Health Groups Convene to Tackle Misinformation
The Coalition for Trust in Health and Science will spend two years sharing insights and best practices for promoting accurate public health guidance.
Healthcare, pharmaceutical, and other related associations have joined forces to address misinformation about science and public health.
The formation of the Coalition for Trust in Health and Science was announced March 2 at the annual meeting of the American Association for the Advancement of Science (AAAS). Its goal is to gather information and develop best practices for sharing factual information about science and medicine—and reducing the reach of misinformation.
The coalition, which has launched with 50 member organizations, is intended to develop tools “so that when we see misinformation, we quickly combat it …not with one voice, or one organization, or one community group, or one patient advocate, but all of us singing from the same sheet of music,” said Julie Gerberding, CEO of the Foundation for the National Institutes of Health.
Concerns about misinformation exploded during the COVID-19 pandemic, and many organizations have emerged since 2020 to address misstatements about the dangers of the virus and the safety of vaccines. For instance, one of the coalition’s seven founding Convening Committee members is Dr. Reed Tuckson, cofounder of the Black Coalition Against Covid, which has hosted events and shared vetted public-health information to dispel vaccine skepticism and conspiracy theories about the virus.
“The United States is experiencing a tidal wave of misinformation and disinformation, which has real-world health impacts, such as preventable misery and deaths, and is escalating already dangerously high levels of mistrust and distrust in healthcare, public health, and science,” Tuckson said in a statement.

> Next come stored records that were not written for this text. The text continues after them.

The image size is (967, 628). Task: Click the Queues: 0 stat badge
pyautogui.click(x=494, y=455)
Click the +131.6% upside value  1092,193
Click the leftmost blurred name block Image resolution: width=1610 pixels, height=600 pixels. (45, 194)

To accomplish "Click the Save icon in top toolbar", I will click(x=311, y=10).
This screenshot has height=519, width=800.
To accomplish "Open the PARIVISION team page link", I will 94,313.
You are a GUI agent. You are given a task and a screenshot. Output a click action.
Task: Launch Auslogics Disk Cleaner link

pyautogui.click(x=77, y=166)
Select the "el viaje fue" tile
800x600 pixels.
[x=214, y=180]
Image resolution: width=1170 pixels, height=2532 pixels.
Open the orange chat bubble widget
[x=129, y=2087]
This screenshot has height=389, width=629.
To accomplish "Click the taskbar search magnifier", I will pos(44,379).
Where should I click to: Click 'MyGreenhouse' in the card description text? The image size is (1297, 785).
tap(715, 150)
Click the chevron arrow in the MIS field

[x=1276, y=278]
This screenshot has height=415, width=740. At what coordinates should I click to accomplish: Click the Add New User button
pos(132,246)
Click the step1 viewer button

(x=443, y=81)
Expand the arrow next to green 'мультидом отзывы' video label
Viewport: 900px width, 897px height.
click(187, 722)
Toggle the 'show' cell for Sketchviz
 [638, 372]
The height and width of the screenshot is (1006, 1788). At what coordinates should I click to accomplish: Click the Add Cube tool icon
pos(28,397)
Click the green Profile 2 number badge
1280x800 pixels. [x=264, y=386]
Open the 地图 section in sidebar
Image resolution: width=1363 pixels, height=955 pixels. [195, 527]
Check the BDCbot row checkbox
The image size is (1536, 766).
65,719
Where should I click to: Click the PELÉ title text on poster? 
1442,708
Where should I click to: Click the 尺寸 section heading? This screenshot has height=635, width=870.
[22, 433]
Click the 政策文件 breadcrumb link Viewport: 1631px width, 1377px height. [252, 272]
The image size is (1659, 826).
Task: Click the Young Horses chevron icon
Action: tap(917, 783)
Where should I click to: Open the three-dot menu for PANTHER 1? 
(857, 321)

But veteran organizations like the American Medical Association, American Hospital Association, and more have also developed their own resources and response strategies. The Coalition’s stated hope is that by pooling resources, members of the medical, scientific research, pharmaceutical, and public health realms can address problems through proven methods, rather than attempting to do them individually. To facilitate that, the Coalition has created a members-only Compendium where participants can share details about their organizations’ misinformation-response programs and share research about what communication tools are most effective.
For instance, in a release announcing its participation in the Coalition, the American College of Physicians noted its work developing research and creating rapid-response tools for members and public-facing YouTube videos to confront misinformation around COVID-19. “We’re going to share tools and tactics,” said ACP CEO Dr. Darilyn V. Moyer in a statement.
Participation in the coalition is presented as a way to benefit not only the member associations but also the public. Among the benefits, according to the Coalition’s website, are “partners for specific initiatives” and “rapid-cycle debunking” of particularly egregious emerging disinformation and misinformation incidents.
Currently, the Coalition is managed through a seven-member group of founding members, including Gerberding and Tuckson. In the next two years, though, it plans to establish a more formal governance structure and action plan.
“This collective collaboration has the potential to achieve the vision of evidence-based decision-making in healthcare far more effectively than individual action,” said AAAS CEO Sudip Parikh at the press conference.